Le terrible massacre norvégien peut apparaître comme un épouvantable fait divers, acte isolé d’un malade mental, sans plus d’importance qu’Unabomber, le tueur américain dont il s’est inspiré. Il peut, au contraire, être interprété comme l’annonce d’un vaste mouvement géopolitique, attendu depuis longtemps et prévu par de nombreux théoriciens.

Certains en effet, dans la logique (mal comprise) des premiers travaux de Samuel Huntington, y voient le signe du début d’une guerre de religions, opposant la Chrétienté et l’Islam. Et il est vrai qu’existent de très nombreux autres signes annonciateurs de violences fondamentalistes religieuses un peu partout dans le monde : aux Etats-Unis, en France, au Brésil, en Israël, au Nigéria, au Pakistan, et dans tant d’autres lieux.

D’autres encore, inspirés par les travaux suivants du même professeur américain, voient dans cette tragédie un signe de plus du retour des nationalismes et de ce qui en découle : le refus des étrangers et des doctrines dites « internationalistes », dont font partie le projet européen et la social-démocratie. Et de cela il existe en effet aujourd’hui d’innombrables signes : en Scandinavie, le parti des « vrais Finlandais » ; en Belgique, le parti flamand ; en France le Front National ; le tea-party aux Etats-Unis, et bien d’autres mouvements nationalistes, sur la planète entière.

En réalité, rien de tout cela ne prend la véritable mesure de ce qui s’est réellement passé en Norvège : cette tragédie constitue en fait une cruelle métaphore de la valeur dominante du monde d’aujourd’hui : le désir de chacun de garder pour lui ce qui le définit.

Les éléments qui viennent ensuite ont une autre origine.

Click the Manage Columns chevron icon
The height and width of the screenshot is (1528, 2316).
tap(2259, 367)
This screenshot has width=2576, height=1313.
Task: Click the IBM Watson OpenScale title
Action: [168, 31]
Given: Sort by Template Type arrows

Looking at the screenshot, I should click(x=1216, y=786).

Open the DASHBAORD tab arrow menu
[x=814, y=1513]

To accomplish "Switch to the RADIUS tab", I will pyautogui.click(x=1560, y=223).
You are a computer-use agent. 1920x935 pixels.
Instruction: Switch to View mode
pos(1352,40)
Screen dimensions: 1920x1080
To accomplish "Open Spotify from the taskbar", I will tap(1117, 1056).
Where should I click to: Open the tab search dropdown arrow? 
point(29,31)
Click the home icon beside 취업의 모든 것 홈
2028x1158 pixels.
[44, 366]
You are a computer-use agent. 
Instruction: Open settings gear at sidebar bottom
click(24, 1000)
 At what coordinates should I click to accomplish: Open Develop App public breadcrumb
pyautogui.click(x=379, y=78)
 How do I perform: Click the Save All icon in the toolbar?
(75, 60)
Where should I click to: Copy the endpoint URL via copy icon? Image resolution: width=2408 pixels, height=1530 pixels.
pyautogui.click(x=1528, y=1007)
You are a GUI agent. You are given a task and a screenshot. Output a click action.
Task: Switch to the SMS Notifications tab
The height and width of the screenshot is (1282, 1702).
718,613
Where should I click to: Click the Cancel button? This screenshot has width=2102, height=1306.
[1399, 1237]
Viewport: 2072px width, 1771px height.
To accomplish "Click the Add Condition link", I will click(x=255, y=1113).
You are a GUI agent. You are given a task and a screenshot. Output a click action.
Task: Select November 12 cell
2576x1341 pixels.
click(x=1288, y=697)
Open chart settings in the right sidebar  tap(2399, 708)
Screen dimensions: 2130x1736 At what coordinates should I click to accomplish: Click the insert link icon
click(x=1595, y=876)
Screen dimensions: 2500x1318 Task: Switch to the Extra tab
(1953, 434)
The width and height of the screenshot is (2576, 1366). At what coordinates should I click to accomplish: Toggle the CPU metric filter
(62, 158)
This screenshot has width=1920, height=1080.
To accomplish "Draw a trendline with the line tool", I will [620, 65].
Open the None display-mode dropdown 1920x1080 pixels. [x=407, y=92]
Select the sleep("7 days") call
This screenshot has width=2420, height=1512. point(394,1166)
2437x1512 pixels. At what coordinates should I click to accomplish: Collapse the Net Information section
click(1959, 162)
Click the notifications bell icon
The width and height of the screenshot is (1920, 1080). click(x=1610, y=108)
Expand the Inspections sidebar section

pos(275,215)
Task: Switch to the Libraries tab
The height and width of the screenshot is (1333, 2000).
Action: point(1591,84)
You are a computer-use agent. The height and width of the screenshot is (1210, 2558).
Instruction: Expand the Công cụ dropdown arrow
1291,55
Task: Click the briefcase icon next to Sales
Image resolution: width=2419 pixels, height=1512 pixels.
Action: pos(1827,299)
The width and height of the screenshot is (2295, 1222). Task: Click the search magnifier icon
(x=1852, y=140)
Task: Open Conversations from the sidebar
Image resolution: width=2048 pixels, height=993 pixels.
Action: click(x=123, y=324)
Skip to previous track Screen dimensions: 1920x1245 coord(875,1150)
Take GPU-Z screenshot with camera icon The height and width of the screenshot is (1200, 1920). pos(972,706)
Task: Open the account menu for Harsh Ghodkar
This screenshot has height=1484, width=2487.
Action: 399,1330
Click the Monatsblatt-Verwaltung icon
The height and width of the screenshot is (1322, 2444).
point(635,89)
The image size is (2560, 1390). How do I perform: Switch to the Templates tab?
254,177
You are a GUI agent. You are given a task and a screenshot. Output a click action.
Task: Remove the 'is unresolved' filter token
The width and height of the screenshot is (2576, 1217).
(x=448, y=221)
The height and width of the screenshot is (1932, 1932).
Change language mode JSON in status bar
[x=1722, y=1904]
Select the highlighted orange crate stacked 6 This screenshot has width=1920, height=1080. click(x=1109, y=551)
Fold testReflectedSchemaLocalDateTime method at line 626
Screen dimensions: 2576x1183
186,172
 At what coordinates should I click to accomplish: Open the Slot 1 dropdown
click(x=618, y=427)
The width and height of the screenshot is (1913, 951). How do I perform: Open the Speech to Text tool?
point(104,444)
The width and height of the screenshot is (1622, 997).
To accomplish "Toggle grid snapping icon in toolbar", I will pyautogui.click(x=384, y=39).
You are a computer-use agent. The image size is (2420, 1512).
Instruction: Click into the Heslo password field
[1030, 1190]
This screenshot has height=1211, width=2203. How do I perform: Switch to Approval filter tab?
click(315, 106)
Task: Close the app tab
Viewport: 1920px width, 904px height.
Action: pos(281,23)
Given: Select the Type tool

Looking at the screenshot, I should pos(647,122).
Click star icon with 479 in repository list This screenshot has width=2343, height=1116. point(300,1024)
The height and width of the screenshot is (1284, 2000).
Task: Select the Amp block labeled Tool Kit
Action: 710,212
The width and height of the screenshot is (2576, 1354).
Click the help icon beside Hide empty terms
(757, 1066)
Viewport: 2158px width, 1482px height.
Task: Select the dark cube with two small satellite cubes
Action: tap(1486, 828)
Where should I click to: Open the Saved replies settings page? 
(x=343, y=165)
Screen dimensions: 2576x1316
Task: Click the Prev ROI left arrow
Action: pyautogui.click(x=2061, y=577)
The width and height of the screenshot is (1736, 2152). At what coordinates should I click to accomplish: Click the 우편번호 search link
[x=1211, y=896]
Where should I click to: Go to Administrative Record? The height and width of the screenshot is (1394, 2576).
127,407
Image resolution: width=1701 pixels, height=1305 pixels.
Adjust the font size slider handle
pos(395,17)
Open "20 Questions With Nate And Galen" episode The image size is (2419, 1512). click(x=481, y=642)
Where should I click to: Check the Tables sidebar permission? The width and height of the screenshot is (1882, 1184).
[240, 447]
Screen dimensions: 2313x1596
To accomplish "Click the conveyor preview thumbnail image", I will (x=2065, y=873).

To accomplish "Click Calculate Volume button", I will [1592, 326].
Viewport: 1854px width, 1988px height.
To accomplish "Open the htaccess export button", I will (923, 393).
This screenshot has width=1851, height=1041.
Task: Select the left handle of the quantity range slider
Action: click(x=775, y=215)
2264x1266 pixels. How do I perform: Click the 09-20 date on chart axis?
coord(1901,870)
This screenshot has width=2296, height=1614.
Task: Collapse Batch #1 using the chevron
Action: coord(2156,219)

En Occident, bien des gens s’inquiètent en effet de voir menacés leur identité et leur niveau de vie ; et ils n’ont pas d’autres projets que de jouir de leur confort et de conserver leurs habitudes ; et, pour les conserver, de ne les partager avec personne. Au Sud, comme par un effet de miroir, bien d’autres gens s’inquiètent aussi de voir leur identité se dissoudre dans le projet occidental, et font tout pour s’en prémunir en s’en isolant.

Pourtant, au Nord comme au Sud, bien des gens ne se contenteront pas longtemps d’avoir pour projet la préservation de leurs acquis : ils les savent menacés par la crise financière, qui ne fait que commencer, par le déclassement qui en découle, par le déferlement de concurrents et de valeurs venues d’ailleurs, ou par la destruction de la nature. Ils voudront un idéal plus grand.

Certains d’entre eux trouveront cet idéal nouveau dans le simple prolongement de leur égoïsme, qu’ils poussent, et pousseront de plus en plus, jusqu’à la démesure, la violence, la haine des autres. Une nouvelle forme d’idéologie totalitaire se constituera alors, revendiquant l’autisme comme une politique. Pour d’autres, cet idéal sera au contraire dans la négation de l’égoïsme, et dans le développement d’un altruisme, qui leur permettra de rechercher leur bonheur dans celui des autres. Cette nouvelle forme d’idéologie s’exprimera dans un optimisme internationaliste, soucieux d’apprendre en partageant.

Telle est la principale leçon de la tragédie norvégienne : un pays ne peut rester durablement sans un projet politique, lui donnant un sens dépassant sa réalité matérielle, l’inscrivant dans l’Histoire. Et si les hommes politiques sont incapables d’en proposer un, exaltant, des fous s’en chargeront.